| BRIEF |
In the entries below, every line that contains "Open" must be located and copied.

| LISTED RECORDS |

----------------------------------------

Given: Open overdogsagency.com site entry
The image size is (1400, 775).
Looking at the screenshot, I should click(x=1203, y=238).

----------------------------------------

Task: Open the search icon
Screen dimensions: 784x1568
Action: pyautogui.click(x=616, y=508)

----------------------------------------

| RESULT |
Given: Open overdogsagency.com site entry
Task: Open the search icon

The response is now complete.